◆ **Brano fornito**:
Ciò che poi veramente urge, ed è non immeritamente rimprove rato al mio
umilissimo e incoltissimo modo di parlare, che cioè, dopo gli eloquentissimi
rètori ed oratori che m'han preceduto, mi presenti, di mia volontà, io
crassissimo, tardissimo d'ingegno e povero di dottrina e di lingua, io vi prego
non turbi troppo voi ascoltatori, e cioè non l'ascriviate a temerità, arroganza
e insolenza d'animo. Nè son giunto a tal punto di stoltezza da ignorare perfino
ciò eh'è vero, che da me non può esser addotto nulla, non dico di meglio, o
eguale, ma nemmeno di simile alle vostre candidissime e luculentissime Muse; e
perciò non ho osato le mie inezie alla cultura e splendore loro quasi mescolare
o render consorti. E certo anche facilmente voi potete vedere come ora al sepolcro
di questo Dafni divino, al modo che già a quell'altro Dafni del quale parla il
mantovano poeta, (son venuti i tardi bifolchi). Così, dopo ch'ebbero compiuto i
loro ordini, riti, cerimonie e atti di pietà e di final ministerio i carri
giovii, gli spiriti giunonii, le lampade febee, le palladie Muse, i facondi
Mercurii, le Càriti amenissime, cìoe i numi celesti: permettete, vi prego,
permettete s'apra l'accesso, e vengano ultimi, sparsamente e soli, dai monti,
dalle selve, dai campi deserti, gli agresti, villosi e ispidi Fauni, Silvani e
Satiri, con la loro lingua e idioma, quali ch'essi siano, e con le lor
cerimonie, fatte con animo sincero: ov' essi protestano d'esser presenti non
secondo la maestà e dignità della cosa, ma secondo l'ufficio e il culto della
loro funzione e del grato animo. Giacché non solo al cielo, ma anche alla terra
onniparente; non pure ai grandi iddii, ma anche ai sacri e buoni lari d'ogni
genere, ed eroi; nè solo alle persone della casa o della cittadinanza o della
città, sì anche agli estranei, ai forestieri e ai barbari poté far luce un così
grande splendore dell'illustrissimo Giulio. Io, dunque, che, delle Muse
amantissimo se ce n'è altri - delle Muse per le quali spregiai, abbandonai,
perdetti la patria, la casa, la facoltà, gli onori, e ogni altra cosa amabile,
appetibile e desiderabile all'infuori di loro - ora non potrei esser giudicato
amarle veramente e con puro petto se non venerassi l'illustrissimo principe,
tanto e tale patrono, tutore e difensor loro e se pigro mi tenessi lontano e
m'astenessi da questo estremo effetto che alla mortal parte suole e deve esser
consacrato. Aiutino dunque l'omaggio del forestiero se hanno prestato
assistenza all'omaggio domestico. Se assisterono ai culti celesti e siderei
assistano anche a questi, campestri e rusticani. Ché Dio fece le grandi cose e
le piccole, e da tutti, secondo la propria facoltà e capacità, esige le
primizie e le decime del culto e dell'onore. Assistiamo dunque, venendo di
notte e quasi in un tempo fuori dell'ordinario, noi Satiri, Fauni, Silvani,
sebbene non cacciamo né spremiamo lacrime e pianti sul funerale nobilissimo.

◆ **Materiale raccolto**:
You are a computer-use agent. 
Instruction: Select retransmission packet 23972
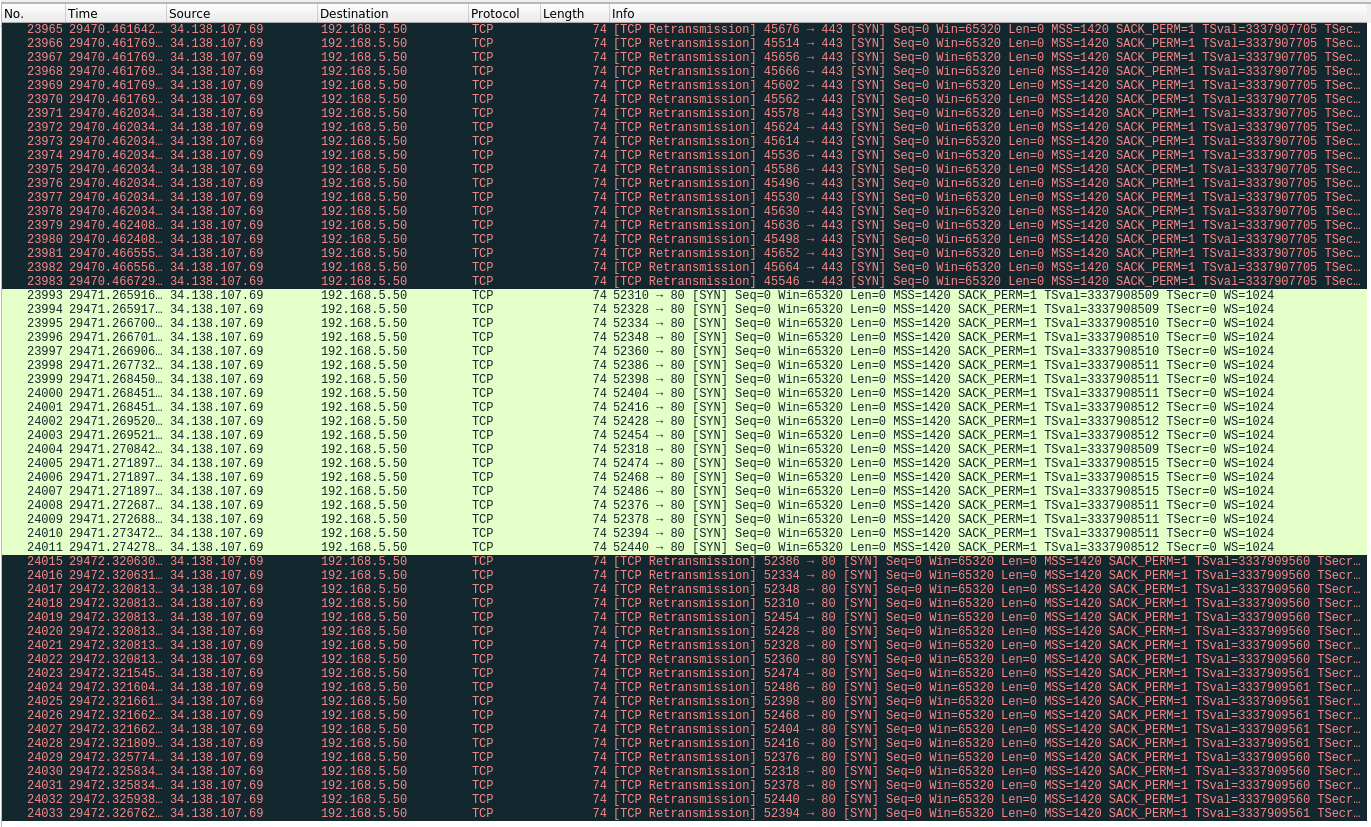[x=685, y=128]
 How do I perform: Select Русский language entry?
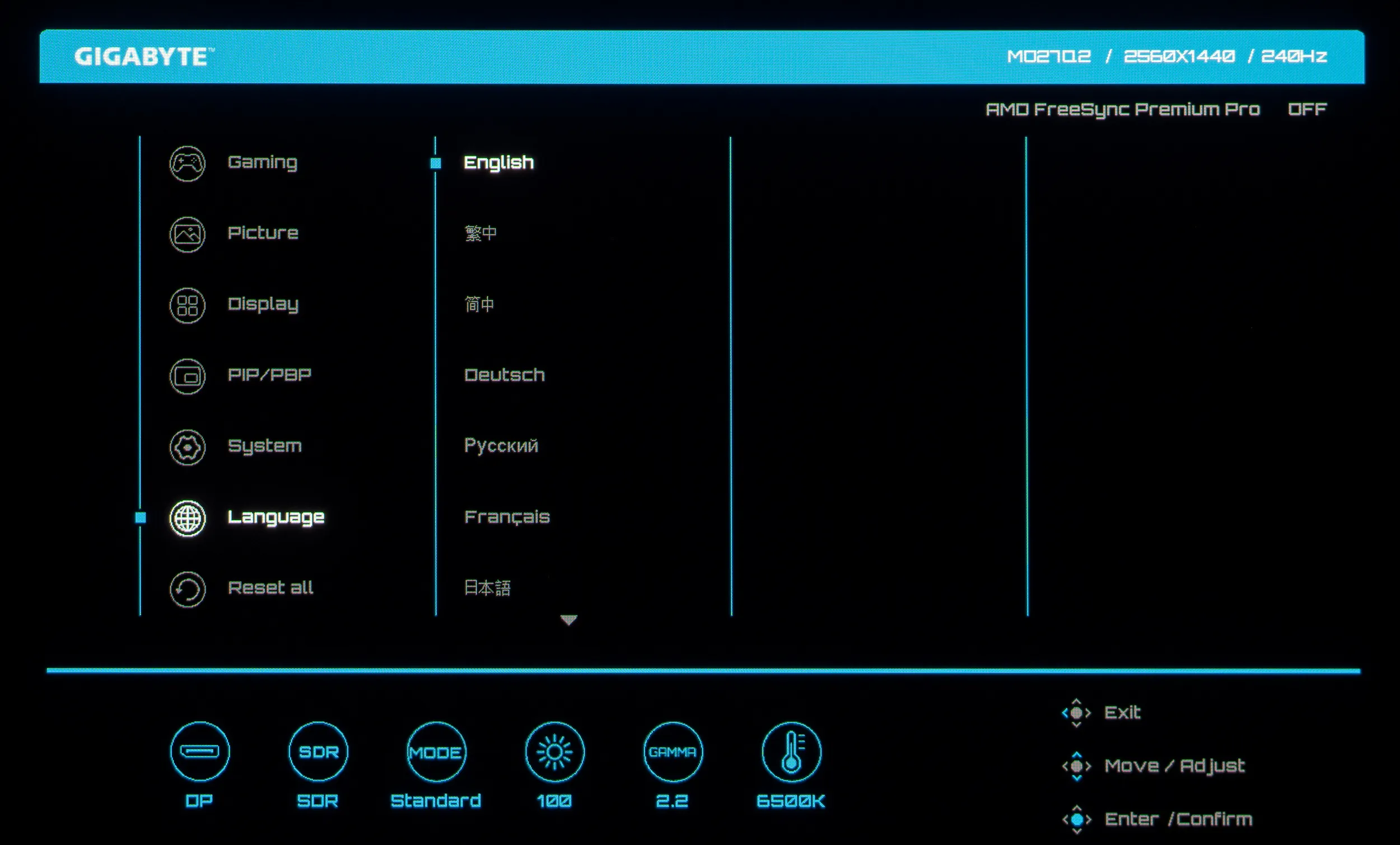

◆ **Requisiti dell'esercizio**:
Elenca tutte le figure che il brano fornito raggruppa sotto il nome di numi celesti, cioè quelle che hanno già compiuto i loro riti al sepolcro.

◆ **Esercizio svolto**:
- I carri giovii
- Gli spiriti giunonii
- Le lampade febee
- Le palladie Muse
- I facondi Mercurii
- Le Càriti amenissime